WORK ORDER 1
Write out the Dr. Ken review from "The pilot episode" to "he's given good material.", replacing "smart phone app" with "tracking app".
WORK ORDER 2
Condense the paragraph of the Dr. Ken review that begins "Suzy Nakamura also needs" into two or three sentences, keeping its main points.
WORK ORDER 3
Write what follows the final sentence of the Dr. Ken review.

EXTRACT
TV Review - Dr. Ken

The obvious comparison to Fresh Off the Boat is or isn't there. The two shows are on the same network. They're both sitcoms. They're both about families and working parents. They're both predominantly Asian in the cast. Whereas Fresh Off the Boat leans more toward Malcolm in the Middle, this show leans more toward The Mindy Project. It stars Ken Jeong (Community) as a doctor who juggles his abrasive personality at work with his neuroses at home.

Written by Jared Stern, Ken Jeong and Mike O'Connell with co-creator John Fox, the show feels like a carbon copy of Cristela, the sitcom that this show essentially replaced on Friday nights. It's the typical, multi-camera setup where Jeong is usually at the center being annoyed by his patients or being slightly frustrated by his family.

The pilot episode is a bit of a light-weight, easing into the characters and the dynamics. The comedy is rather tame. The only true funny moment is when Jeong's character Dr. Ken Park admits to his wife that he's having an affair in order to cover up that he's actually stalking his daughter with a smart phone app. It was delivered very well by Jeong who could be a good anchor here if he's given good material.

Suzy Nakamura also needs to be given good material. Right now, she's just the wife. She's not her own person, worthy of watching independent of her husband, unlike Constance Wu in Fresh Off the Boat. I don't need Nakamura to be the Tiger Mom that is Wu's character, but it would be nice to have her be something distinguishable.

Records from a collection
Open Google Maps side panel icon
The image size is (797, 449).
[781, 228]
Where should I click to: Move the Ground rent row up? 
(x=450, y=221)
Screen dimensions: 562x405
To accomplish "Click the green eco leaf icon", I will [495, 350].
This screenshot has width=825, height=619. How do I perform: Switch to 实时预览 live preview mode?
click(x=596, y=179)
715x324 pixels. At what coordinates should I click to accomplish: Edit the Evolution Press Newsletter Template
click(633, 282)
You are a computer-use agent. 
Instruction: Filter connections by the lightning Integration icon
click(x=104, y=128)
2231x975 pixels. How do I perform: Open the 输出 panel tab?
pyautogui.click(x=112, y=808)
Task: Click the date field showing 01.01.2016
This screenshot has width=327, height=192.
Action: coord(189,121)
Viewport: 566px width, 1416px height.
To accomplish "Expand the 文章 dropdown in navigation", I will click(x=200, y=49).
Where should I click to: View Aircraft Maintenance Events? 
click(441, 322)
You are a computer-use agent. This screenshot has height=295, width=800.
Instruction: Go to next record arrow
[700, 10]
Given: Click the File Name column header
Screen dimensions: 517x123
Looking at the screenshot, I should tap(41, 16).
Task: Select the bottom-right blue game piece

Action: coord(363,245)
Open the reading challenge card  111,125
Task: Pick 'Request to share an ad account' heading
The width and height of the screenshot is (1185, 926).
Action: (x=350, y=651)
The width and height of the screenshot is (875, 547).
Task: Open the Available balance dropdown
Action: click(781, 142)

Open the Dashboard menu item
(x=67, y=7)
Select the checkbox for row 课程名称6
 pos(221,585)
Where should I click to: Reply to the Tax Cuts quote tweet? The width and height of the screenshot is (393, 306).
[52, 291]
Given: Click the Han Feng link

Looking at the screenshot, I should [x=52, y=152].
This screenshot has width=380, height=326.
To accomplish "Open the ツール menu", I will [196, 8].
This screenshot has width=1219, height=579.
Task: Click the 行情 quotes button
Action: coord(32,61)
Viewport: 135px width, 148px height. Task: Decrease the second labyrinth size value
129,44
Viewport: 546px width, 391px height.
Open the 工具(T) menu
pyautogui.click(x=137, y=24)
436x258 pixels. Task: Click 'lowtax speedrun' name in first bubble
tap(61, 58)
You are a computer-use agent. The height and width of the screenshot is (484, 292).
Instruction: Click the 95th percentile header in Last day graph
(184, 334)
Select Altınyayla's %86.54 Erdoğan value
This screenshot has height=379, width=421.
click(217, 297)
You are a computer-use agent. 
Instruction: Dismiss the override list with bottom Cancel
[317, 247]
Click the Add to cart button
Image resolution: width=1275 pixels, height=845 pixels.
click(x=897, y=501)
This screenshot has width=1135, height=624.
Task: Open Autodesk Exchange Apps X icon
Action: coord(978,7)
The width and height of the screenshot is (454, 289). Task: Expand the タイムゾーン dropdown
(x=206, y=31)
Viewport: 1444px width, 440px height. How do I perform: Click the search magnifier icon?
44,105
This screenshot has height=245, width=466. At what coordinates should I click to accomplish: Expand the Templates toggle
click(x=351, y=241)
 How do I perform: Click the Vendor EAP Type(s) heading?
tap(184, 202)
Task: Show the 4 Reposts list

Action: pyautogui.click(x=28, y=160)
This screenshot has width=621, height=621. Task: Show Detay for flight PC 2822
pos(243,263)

EXPECTED OUTPUT 1
The pilot episode is a bit of a light-weight, easing into the characters and the dynamics. The comedy is rather tame. The only true funny moment is when Jeong's character Dr. Ken Park admits to his wife that he's having an affair in order to cover up that he's actually stalking his daughter with a tracking app. It was delivered very well by Jeong who could be a good anchor here if he's given good material.

EXPECTED OUTPUT 2
Suzy Nakamura needs good material too, since for now she is only the wife, not a character worth watching apart from her husband, unlike Constance Wu in Fresh Off the Boat. She need not be a Tiger Mom like Wu's character, but she should be made distinguishable.

EXPECTED OUTPUT 3
Albert Tsai plays Ken's prepubescent son Dave. Tsai had a guest role on Fresh Off the Boat last season. His brief appearance there gave him better material as well. He's given a funny thing to do in the pilot, but it feels like such an after-thought. The real focus is on Krista Marie Yu who plays Ken's teenage daughter Molly. She's pretty much a stereotype but revealed to have a little more to her.

At Ken's place of work, the Welltopia Medical Group, there are supporting actors, which seem like stereotypes too as opposed to being distinguishable or fully-formed characters. This is fine. Most shows even Fresh Off the Boat does the same.

It's fine for characters like registered nurse Clark, played by Jonathan Slavin, whose character may or may not be gay. Yet, for characters like Damona, played by Tisha Campbell-Martin, it's a bit weird. Campbell-Martin is a great actress who has been the co-lead on several sitcoms prior to this. She has such a small role here that it's almost offensive.

Episode 4, however, has Will Yun Lee guest star. Will Yung Lee plays a Korean-American adopted by Irish parents. His character is named Kevin O'Connell. Ken's character is jealous and insecure about Kevin's extreme handsomeness, and because of which the episode did have a great line where Ken says that Kevin is the "Korean Channing Tatum."

Two Stars out of Five.
Rated TV-PG-L.
Running Time: 30 mins.
Fridays at 8:30 on ABC.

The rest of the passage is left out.